Vicarious Pleasure | Rufus Bird

This article is from the August-September 2024 issue of The Critic. To receive the full magazine, subscribe. Right now we’re offering five issues for just £10.


WWhat is it about owning something that once belonged to a celebrity that kills the thrill? The extraordinary price of $29,900 paid at Sotheby’s in 1998 for a slice of the Duke and Duchess of Windsor’s wedding cake is the most revealing and ridiculous example of what some call provenance counterfeiting.

Provenance is undoubtedly important, sometimes even the critical element in the acquisition of a work of art: knowing where something has been throughout its life is crucial to verifying an object’s history, to establishing a fixed date at which an object existed, a terminus ante quem. Gaps in an object’s history raise questions — indeed, sometimes deeply uncomfortable questions between 1933 and 1945.

As over the entire life of an object (sometimes called the “biography of an object” — see Edmund de Waal’s The Hare with the Amber Eyes) If it belonged to a famous person, this can give an object a powerful shine.

But how and why do certain objects seduce you with their associative brilliance, and how do these objects possess it? I have developed an unscientific and incomplete theory about the power of provenance on the art market.

There are four aspects. First, an object owned by a famous person is more desirable than an identical object with a “normal” ownership history. Second, the object must be a recognizable or somehow universal object – a piece of wedding cake, a spoon, or a piano, and if it is in good, recognizable condition, so much the better. Anything too unusual or downright strange certainly adds a degree of appeal, but for a narrow market.

If an object has been particularly close to its owner(s), such as a piece of clothing or jewelry, the shine is further enhanced.

Finally, there is the quality of the object itself. Condition issues aside, if the piece is of high artistic quality — and it is in fashion — this will add to the luster of a piece, but quality gets the lowest weighting in my equation.

How this plays out in the marketplace can be demonstrated by two recent, highly successful sales. The huge Sotheby’s auction in London in September 2023 of Freddie Mercury’s personal collection was a prime example of how ownership history determines market success.

Here was a famous person, with universal objects (sunglasses, watches, furniture, etc.), some of which had a close connection to him (his piano, the lyrics to “Bohemian Rhapsody” in his own handwriting, worn Adidas high-top sneakers), and quality work (his collection of Japanese lacquer boxes was good, if not great: a very good incense box sold for ten times its high estimate). The Freddie Mercury sale was a resounding success, satisfying buyers’ desire to possess some kind of Freddie magic.
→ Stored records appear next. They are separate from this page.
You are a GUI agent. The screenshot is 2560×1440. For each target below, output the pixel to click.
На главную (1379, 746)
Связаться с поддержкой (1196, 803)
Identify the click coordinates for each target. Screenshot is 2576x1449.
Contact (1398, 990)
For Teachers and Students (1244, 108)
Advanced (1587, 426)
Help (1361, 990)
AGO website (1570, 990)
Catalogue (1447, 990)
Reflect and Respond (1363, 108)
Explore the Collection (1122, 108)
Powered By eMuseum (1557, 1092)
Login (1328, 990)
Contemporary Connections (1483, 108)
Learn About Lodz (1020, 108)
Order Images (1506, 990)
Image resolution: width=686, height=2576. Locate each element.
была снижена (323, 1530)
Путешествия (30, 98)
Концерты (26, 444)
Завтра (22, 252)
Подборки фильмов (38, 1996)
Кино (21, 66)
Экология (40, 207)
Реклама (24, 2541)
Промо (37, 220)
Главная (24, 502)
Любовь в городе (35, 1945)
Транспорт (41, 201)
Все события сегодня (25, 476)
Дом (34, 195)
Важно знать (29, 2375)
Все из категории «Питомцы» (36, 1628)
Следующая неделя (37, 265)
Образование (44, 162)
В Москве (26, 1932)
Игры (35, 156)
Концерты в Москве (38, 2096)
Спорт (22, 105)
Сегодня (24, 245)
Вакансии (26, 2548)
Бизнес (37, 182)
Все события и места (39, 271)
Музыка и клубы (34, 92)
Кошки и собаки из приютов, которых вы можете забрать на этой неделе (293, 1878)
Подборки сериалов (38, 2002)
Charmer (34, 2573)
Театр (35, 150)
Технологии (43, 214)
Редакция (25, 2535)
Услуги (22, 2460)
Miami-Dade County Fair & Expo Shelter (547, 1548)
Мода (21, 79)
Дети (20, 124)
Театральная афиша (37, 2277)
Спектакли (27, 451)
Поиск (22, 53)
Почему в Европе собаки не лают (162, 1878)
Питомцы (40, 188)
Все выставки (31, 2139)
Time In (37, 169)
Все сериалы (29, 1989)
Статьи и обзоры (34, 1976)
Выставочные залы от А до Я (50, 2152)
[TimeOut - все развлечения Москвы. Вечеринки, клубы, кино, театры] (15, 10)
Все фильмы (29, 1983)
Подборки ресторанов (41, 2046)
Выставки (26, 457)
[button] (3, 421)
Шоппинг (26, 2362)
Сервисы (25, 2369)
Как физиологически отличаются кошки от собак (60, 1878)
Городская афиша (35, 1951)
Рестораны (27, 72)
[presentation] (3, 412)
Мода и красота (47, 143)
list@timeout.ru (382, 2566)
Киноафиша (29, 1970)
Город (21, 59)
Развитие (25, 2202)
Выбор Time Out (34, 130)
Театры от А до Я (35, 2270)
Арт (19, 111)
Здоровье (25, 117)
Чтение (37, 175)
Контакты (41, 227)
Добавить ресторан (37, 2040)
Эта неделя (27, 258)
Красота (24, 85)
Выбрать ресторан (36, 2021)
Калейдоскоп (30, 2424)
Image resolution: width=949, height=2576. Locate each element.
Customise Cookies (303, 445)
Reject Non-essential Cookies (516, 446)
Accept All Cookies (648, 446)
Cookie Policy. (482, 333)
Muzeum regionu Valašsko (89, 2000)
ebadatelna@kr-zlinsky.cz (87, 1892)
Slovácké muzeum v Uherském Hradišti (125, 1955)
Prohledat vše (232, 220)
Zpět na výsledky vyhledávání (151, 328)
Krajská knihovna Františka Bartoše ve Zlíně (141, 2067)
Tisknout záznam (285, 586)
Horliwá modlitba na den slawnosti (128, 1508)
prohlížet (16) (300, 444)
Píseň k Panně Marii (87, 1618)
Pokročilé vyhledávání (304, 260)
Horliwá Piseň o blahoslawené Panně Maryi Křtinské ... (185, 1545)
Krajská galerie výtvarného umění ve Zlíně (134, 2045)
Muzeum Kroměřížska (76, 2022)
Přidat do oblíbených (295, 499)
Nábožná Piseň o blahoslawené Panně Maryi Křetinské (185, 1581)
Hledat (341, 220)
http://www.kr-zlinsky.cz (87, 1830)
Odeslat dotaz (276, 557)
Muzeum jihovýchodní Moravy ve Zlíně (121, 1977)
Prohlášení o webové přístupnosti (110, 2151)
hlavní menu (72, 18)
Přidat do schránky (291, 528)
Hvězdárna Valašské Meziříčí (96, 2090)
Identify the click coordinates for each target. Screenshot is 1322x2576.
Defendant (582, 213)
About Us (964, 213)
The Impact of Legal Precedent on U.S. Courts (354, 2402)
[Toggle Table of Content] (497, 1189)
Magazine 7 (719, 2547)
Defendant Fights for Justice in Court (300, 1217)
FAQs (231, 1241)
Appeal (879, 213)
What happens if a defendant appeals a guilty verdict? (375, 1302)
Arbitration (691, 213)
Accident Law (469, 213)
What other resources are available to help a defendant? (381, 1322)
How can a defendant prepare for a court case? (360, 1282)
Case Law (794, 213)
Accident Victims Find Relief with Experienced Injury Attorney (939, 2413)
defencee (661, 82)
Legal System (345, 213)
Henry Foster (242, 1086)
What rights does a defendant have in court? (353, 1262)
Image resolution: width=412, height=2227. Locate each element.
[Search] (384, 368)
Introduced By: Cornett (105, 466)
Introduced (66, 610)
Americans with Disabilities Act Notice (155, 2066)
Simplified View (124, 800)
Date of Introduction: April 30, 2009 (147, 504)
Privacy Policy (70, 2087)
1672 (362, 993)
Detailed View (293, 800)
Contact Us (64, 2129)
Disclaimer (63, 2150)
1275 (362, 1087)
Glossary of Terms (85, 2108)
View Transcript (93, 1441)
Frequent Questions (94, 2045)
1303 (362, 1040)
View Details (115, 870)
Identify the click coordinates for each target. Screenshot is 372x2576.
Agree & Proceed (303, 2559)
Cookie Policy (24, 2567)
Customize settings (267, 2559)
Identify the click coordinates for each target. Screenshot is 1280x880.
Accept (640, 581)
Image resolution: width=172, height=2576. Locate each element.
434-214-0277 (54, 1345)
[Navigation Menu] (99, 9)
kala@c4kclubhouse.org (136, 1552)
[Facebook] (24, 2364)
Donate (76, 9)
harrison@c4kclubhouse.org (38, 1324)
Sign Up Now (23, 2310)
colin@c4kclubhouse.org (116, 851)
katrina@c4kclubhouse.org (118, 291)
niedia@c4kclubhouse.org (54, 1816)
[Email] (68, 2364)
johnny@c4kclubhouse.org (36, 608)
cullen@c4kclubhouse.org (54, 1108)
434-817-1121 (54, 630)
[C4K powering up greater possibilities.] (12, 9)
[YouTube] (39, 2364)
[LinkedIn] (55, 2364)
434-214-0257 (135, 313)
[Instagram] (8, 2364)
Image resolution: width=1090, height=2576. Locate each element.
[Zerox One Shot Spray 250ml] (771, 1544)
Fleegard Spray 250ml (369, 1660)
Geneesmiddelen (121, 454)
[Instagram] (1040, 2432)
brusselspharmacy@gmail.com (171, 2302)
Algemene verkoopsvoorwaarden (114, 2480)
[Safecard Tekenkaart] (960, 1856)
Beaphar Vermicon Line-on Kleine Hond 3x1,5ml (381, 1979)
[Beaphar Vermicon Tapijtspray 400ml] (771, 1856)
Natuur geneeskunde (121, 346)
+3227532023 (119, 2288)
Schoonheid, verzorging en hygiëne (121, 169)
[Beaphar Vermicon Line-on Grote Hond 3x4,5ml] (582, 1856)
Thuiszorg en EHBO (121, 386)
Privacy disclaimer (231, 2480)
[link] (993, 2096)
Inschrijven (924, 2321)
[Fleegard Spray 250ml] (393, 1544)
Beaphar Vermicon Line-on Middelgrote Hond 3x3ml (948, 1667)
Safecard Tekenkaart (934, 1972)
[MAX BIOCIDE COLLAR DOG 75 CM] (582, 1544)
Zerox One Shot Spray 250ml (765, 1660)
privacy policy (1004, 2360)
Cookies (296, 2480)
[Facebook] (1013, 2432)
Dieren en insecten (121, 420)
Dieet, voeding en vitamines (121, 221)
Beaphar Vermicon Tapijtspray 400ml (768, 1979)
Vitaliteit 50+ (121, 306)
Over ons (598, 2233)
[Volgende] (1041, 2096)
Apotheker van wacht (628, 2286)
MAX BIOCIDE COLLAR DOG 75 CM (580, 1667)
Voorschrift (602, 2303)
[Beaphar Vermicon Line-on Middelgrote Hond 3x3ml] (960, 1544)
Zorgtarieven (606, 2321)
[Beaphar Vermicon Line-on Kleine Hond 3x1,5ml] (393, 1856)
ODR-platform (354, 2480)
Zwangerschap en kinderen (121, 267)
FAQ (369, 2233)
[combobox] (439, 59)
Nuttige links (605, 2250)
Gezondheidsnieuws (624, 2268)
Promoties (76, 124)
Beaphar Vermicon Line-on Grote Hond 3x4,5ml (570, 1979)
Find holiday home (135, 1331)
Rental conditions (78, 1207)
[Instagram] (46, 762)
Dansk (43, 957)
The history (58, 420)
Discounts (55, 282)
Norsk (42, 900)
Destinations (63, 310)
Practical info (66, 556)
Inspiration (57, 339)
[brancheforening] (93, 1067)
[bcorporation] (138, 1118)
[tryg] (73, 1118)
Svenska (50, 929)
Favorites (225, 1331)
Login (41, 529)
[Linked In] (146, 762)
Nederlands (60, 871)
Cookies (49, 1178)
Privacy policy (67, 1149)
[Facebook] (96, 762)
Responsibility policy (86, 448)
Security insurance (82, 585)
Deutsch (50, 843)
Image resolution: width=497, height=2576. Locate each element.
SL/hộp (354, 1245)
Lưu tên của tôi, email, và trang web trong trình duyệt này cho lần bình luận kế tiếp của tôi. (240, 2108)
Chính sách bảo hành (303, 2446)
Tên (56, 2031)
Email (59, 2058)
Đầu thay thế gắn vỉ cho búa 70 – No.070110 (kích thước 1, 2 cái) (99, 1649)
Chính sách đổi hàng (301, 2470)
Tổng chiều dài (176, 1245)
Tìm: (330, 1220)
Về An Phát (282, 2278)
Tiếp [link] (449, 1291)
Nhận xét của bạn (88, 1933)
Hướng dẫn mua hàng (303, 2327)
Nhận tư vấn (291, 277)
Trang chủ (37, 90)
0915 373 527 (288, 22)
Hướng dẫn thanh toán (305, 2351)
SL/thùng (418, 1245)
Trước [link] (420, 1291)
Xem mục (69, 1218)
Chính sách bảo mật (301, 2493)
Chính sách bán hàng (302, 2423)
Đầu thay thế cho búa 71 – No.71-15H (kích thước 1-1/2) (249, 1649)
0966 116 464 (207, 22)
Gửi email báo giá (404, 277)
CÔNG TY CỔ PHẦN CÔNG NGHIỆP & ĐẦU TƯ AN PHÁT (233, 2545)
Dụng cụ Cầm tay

The Rothschild Collection Auction at Christie’s, New York

This was followed closely by the sale at Christie’s New York in October 2023 of a collection by the French Rothschilds. This was a magnificent group of objects, fully representative of that characteristic, rather serious style called le goût Rothschild, a kind of Mitteleuropa focus on 18th-century French furniture, 17th-century German gilt silver, spectacular Renaissance majolica and other Renaissance and Baroque art objects, often made of hard stones and other luxurious materials.

It was the epitome of what is no longer fashionable on the art market. Still, high prices were paid: in the case of a pair of French armchairs, ten times the low estimate, sold for $6.2 million (possibly helped by the provenance of Madame du Barry). But then another pair of armchairs, just two lots earlier, fetched just under ten times the low estimate, selling for $4.4 million. Here the only known provenance was the family. How do you explain the success?

Owned by a famous family, rare objects, probably invested by a Rothschild — but in most cases the decisive factor was quality. A large proportion of the works offered for sale were of world-class, international museum-collection quality.

Perhaps the prices for the pieces in the auction room would have been high even without the famous Rothschild name, but these objects had been chosen by the Rothschilds. And this was a chance for a buyer to place himself in the line of succession of a great and famous owner.

A chance at art market immortality, perhaps? Not unimportantly, the collection had been in the family for over a century (although confiscated in Germany between 1940 and 1946, and then returned). The pieces were prized for their beauty and quality, as well as for their secure history dating back to the 19th century or even earlier. And, yes, for the unmistakable brilliance of their owners.